=== The input ===

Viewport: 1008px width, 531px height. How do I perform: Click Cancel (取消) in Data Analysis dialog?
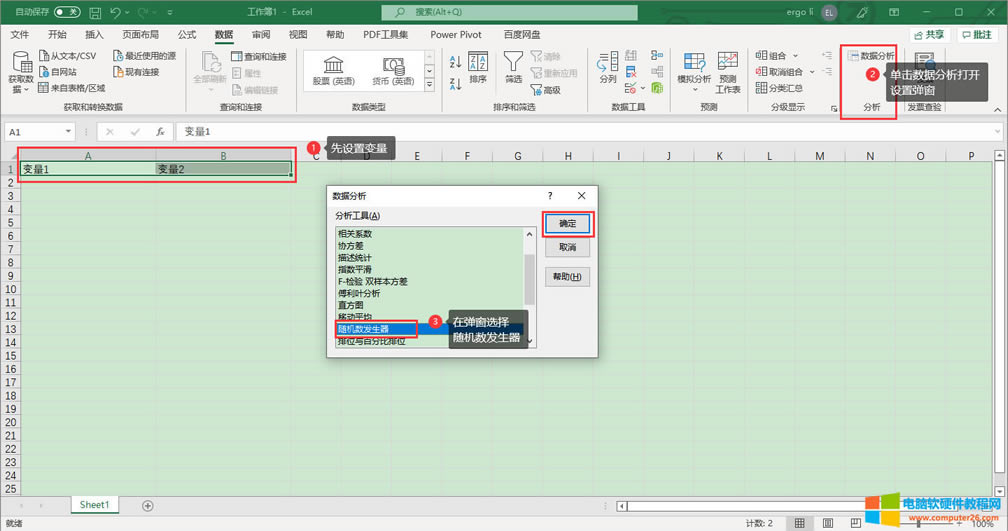567,247
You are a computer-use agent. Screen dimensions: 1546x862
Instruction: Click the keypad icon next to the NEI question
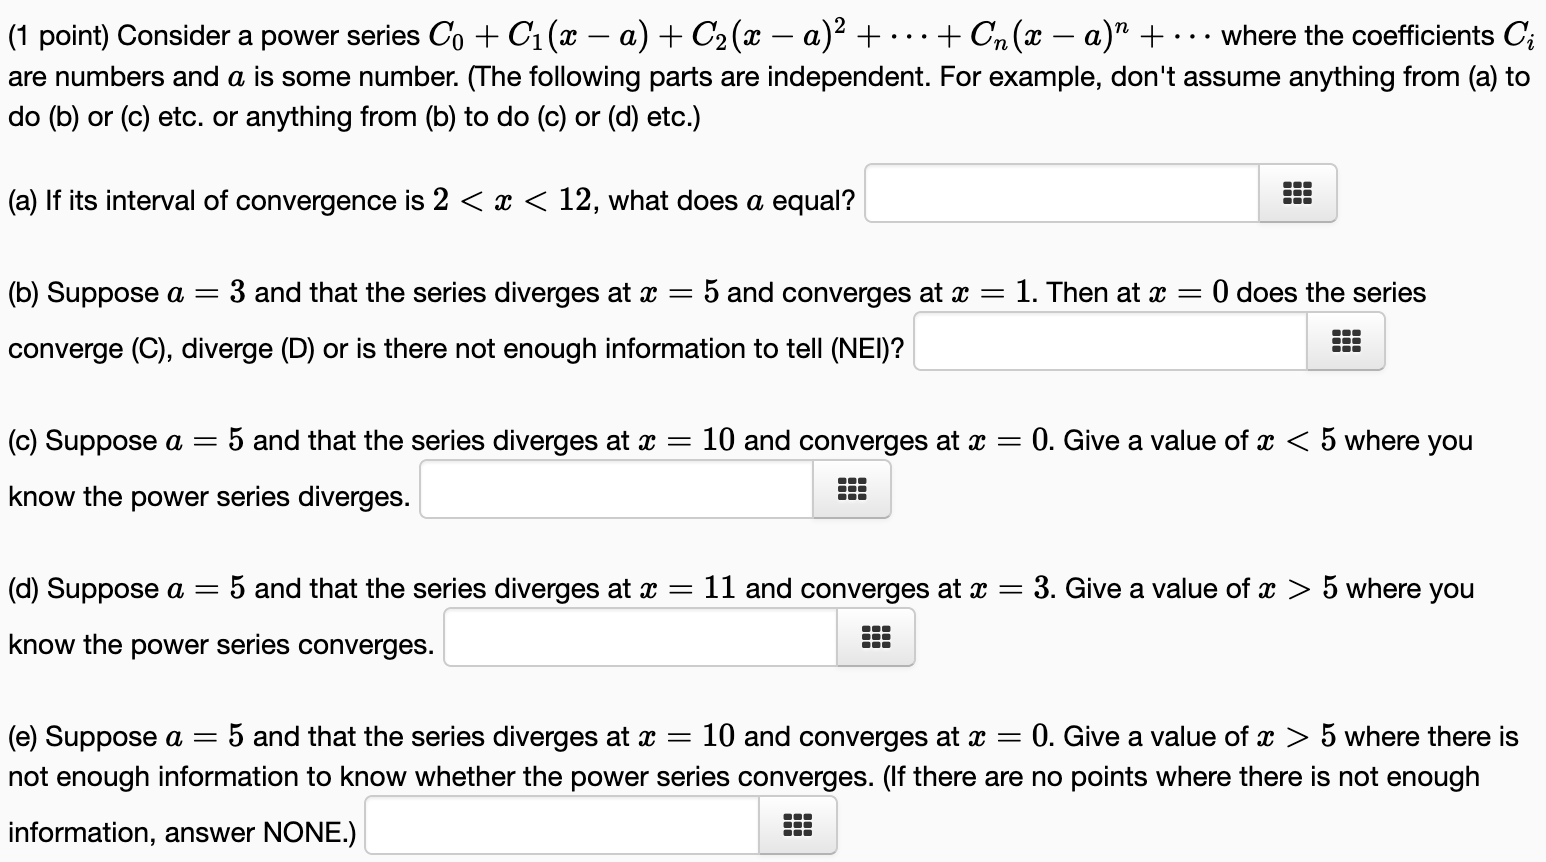1346,341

===

• Written task:
Rewrite all the rows above with every "Click" changed to "Tap" and nothing else touched. Leave out the pictures.

• Result of the task:
Viewport: 1008px width, 531px height. How do I perform: Tap Cancel (取消) in Data Analysis dialog?
567,247
You are a computer-use agent. Screen dimensions: 1546x862
Instruction: Tap the keypad icon next to the NEI question
1346,341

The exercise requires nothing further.